簡単だ。最初から用意していたんだ。この森のこの場所で、俺を――殺すために。
クレイズが矢をつがえ、引き絞る。
「そこまでだ!」
遠くからアーツの声がした。
アーツめ、止めるなと言ったのに。
「イヤだね」
クレイズは無視し、俺の眉間を目掛け、矢を放った。
飛来する矢。けれど怖くない。
放つタイミングも狙いも、全てはクレイズの手が教えてくれる。
なら出来る。
「てめえ!」
クレイズが吠えた。
彼の自慢の矢が、掴み取られたのだ。機嫌も悪くなるだろう。
まぁでも。それだけのことだ。勝ちに繋がるわけじゃない。
「むかつく野郎だ。
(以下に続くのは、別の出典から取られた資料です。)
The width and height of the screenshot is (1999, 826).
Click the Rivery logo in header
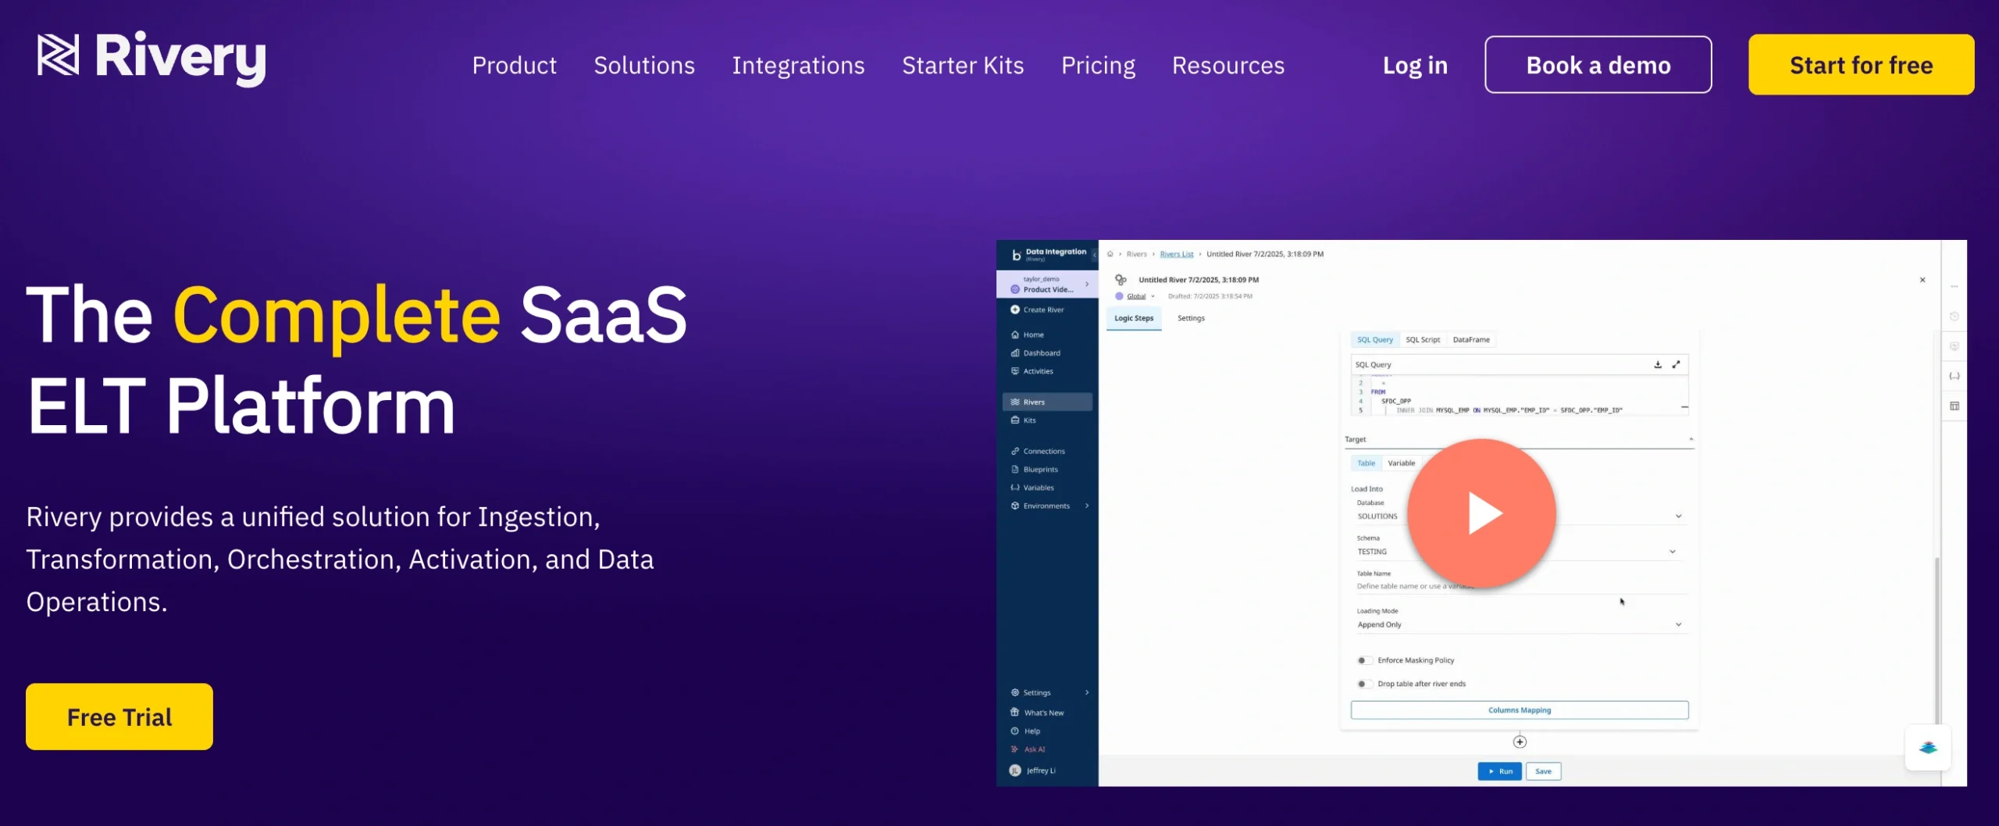click(x=151, y=58)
じゃあ、これならどうだ?」
やばい。
クレイズは、矢を三本まとめて弓につがえた。
人差し指と中指。中指と薬指。薬指と小指の間に。器用に挟んだまま弓につがえ、引き絞っている。
遠くで、ルナとアーツの叫ぶような声がした。
音は遮られ、視界から色が失せていく。
ゾーン。
矢は、放たれた。
眉間と喉と胸を狙った三本が、ゆっくりと近づいてくる。
同じように、俺の腕も動きが鈍い。
迫りくる矢のうち二本は掴んだ。眉間と胸の矢を、左右の片手ずつで。
残るは一本。
喉を目指す矢は口で止めた。
大きく開き、全力で噛み締め。しくじった。
今日一番の油断。
俺は歯を、打ち鳴らしてしまった。